I had some of the best Thai food I've ever eaten today. And I made it.

(Yes, there are pictures.)

It's all thanks to the woman in that picture above, Yui.

Yui is one of the top cooks in Thailand. She's been featured on Gordon Ramsay's show and others, has offers to come consult from top restaurants across the globe, and yet for right now, still teaches small, 8-wok classes at her home in Chiang Mai.

She's a powerhouse of a woman, probably one of the best scientific minds of a generation, equally comfortable working through logic problems, law, business plans, or cuisine.

Her insights were keen, the sort that smack you upside the head with a why didn't I think of that? One guiding principle pulsed through everything she taught us in the kitchen.

If there's a problem, figure out why it happens, then do something different.

From my rusting woks at home to soggy deep fried rolls to when to add water during a stir fry, her advice was always grounded, inquisitive, and clear. You'd ask about a problem. She'd tell you what caused it. Not the solution. What caused it.

"I tell you so many things in one day, you can't remember them all," she said, "So I want to make you gain understanding. Then, later, you can figure them out again for yourself."

There's a concept called 5 Whys, developed by Sakichi Toyoda at Toyota [1], that requires a problem solver to ask the question "Why?" five times in succession, before taking any action. Once five whys deep, the real reason a problem keeps cropping up often becomes apparent.

One gets the feel that Yui's been asking 5 Whys her entire life.
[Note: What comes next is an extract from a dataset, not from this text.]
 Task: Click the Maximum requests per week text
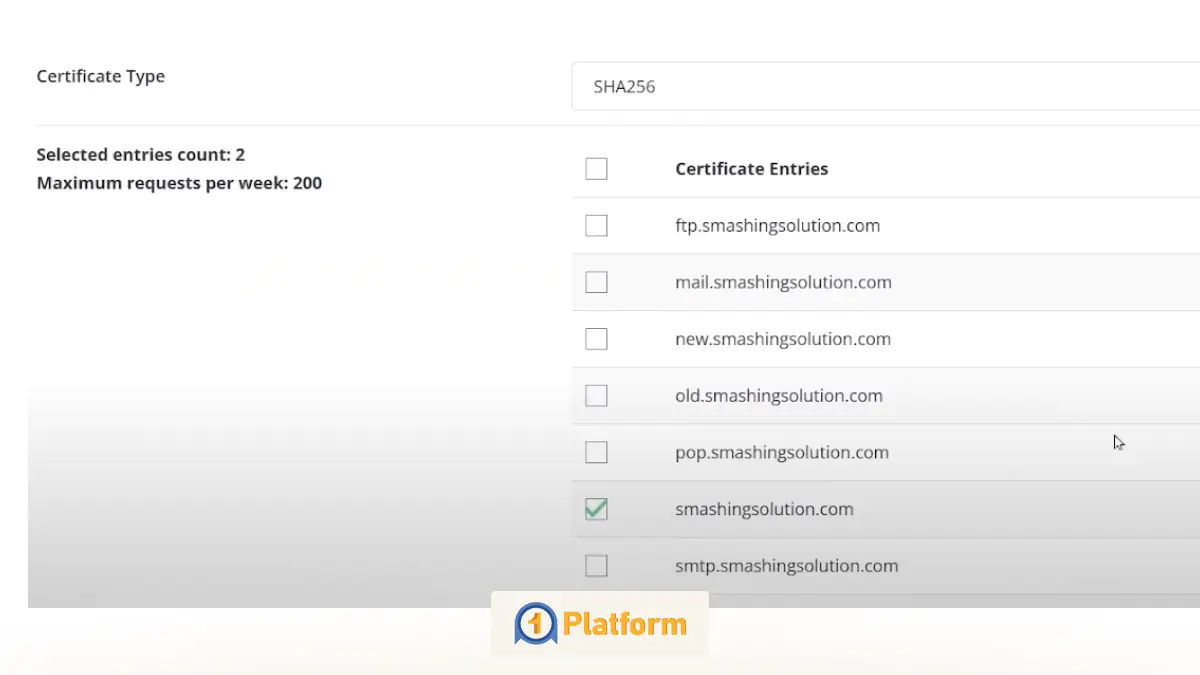pos(179,182)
Not content to just learn the recipes from particular Thai cooking disciplines, she's performed archaeology - digging up old cookbooks, comparing the recipes, the states of the ingredients at the time they were written - "1 tablespoon of salt from a recipe 50 years ago is not 1 tablespoon of salt today" - and understanding each dish, inside and out. What makes them tick? How do the ingredients relate to each other? Then, starting from all of that knowledge and history, she writes her chapter.
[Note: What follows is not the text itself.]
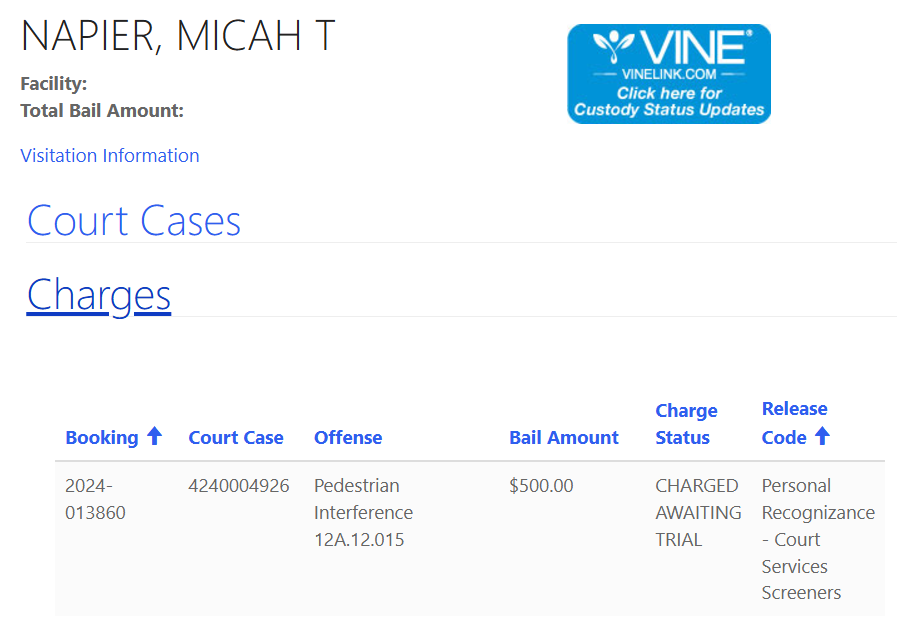Screen dimensions: 897x620
Task: Click the Pedestrian Interference offense cell
Action: point(363,512)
Her hands dance in the air as she draws out the taste: "One-eye closed salty, then sweet, then a little sour, then spicy." That's what the sauce for a Pad Thai should taste like, ingredients be damned. Use what's local. Use what's near you and current - hell, use a blender - just make it taste like that.
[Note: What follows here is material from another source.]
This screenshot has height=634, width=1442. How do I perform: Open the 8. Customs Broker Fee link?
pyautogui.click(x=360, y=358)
More than great recipes, more than learning to make truly delicious food or what's really happening when I stir fry - taking this class let me be around a great human being. Someone who inspires me to be my best, to squeeze every drop out of the faculties I've been given. Someone who simply can't be bothered with average.

If you can get to Chiang Mai, come, and take one of her classes. As much as she's got a good routine here, I just get this feeling - this city can't contain her for too much longer.